1
A Novel Roll-Back Mechanism for Performance Enhancement of
Asynchronous Checkpointing and Recovery
Keywords: asynchronous checkpointing, recovery, maximum consistent state
In this paper, we present a high performance recovery algorithm for distributed systems in which checkpoints are taken asynchronously. It offers fast determination of the recent consistent global checkpoint (maximum consistent state) of a distributed system after the system recovers from a failure.
The main feature of the proposed recovery algorithm is that it avoids to a good extent unnecessary comparisons of checkpoints while testing for their mutual consistency. The algorithm is executed simultaneously by all participating processes, which ensures its fast execution. Moreover, we have presented an enhancement of the proposed recovery idea to put a limit on the dynamically growing lengths of the data structures used.
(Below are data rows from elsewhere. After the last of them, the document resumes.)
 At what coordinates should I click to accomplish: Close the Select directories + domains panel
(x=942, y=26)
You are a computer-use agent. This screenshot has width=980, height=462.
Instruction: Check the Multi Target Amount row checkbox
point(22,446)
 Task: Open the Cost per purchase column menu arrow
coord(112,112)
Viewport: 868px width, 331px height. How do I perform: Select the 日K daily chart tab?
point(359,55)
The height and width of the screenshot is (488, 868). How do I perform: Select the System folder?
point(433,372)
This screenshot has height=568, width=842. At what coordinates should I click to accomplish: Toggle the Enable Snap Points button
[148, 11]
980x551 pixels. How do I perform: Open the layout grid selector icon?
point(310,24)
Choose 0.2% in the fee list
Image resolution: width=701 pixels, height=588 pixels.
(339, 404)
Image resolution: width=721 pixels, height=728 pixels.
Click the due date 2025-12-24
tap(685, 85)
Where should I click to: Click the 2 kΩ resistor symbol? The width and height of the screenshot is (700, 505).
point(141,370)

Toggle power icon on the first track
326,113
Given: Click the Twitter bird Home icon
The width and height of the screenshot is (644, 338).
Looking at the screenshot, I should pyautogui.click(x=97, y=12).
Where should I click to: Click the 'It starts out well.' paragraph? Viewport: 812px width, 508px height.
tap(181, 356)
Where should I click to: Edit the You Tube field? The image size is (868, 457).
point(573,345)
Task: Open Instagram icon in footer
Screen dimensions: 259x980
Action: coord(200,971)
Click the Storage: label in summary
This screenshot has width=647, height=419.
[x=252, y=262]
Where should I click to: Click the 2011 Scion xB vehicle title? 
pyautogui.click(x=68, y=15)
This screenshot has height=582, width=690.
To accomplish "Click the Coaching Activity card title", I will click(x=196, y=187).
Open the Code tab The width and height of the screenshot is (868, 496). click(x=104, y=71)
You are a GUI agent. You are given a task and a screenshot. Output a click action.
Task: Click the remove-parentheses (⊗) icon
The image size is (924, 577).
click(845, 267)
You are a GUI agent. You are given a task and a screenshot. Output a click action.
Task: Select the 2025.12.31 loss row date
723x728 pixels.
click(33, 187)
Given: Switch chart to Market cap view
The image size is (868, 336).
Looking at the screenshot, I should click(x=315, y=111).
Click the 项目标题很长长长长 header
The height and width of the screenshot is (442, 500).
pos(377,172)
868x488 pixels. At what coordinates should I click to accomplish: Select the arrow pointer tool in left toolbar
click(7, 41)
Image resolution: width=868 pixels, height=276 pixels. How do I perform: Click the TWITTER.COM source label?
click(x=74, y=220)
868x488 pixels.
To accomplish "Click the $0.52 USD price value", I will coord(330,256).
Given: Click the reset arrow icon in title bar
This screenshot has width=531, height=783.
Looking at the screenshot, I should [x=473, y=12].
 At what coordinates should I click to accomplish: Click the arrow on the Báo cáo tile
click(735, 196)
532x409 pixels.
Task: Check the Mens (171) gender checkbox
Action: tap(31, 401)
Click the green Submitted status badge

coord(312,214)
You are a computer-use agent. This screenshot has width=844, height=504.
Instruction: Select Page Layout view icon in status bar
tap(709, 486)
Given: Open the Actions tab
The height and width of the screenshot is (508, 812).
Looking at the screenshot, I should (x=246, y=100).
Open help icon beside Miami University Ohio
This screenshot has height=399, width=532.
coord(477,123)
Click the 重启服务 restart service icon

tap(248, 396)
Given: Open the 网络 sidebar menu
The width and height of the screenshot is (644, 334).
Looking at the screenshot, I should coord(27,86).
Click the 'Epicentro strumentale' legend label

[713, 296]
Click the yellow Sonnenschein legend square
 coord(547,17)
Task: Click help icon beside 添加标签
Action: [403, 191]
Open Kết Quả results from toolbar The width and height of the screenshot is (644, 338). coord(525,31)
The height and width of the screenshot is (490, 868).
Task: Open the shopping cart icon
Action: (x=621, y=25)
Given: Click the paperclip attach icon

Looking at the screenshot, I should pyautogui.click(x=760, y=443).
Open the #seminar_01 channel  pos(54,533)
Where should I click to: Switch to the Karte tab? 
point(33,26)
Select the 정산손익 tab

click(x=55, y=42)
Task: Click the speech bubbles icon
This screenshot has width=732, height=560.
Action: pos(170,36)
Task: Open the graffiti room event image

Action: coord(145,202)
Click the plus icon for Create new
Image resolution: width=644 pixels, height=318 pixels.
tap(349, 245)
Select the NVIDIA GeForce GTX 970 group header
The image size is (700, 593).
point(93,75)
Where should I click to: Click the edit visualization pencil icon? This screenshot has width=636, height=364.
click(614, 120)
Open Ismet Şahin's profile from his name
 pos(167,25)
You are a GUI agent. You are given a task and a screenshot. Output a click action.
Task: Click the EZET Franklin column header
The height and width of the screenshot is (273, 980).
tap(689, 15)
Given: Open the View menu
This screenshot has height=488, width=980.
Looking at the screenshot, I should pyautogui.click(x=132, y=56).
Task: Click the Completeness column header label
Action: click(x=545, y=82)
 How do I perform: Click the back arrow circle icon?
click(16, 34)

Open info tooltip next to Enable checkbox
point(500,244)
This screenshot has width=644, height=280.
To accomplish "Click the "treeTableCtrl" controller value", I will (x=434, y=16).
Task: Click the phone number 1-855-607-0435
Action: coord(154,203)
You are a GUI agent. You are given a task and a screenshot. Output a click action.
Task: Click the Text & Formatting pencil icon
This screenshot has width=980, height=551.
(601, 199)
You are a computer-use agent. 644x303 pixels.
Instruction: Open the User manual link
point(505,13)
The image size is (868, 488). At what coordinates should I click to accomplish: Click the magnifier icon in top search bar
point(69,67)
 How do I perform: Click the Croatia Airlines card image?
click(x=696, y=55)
It further reduces the number of comparisons necessary to determine a recent consistent state and thereby reducing further the time of completion of the recovery algorithm.
Finally, it is shown that the proposed algorithm offers better performance compared to some related existing works that use asynchronous checkpointing.
1
Introduction
Checkpointing and rollback-recovery are wellknown techniques for providing fault-tolerance in distributed systems [1]-[5]. The failures are basically transient in nature such as hardware error [1]. Typically, in distributed systems, all the sites save their local states, known as local checkpoints. All the local checkpoints, one from each site, collectively form a global checkpoint.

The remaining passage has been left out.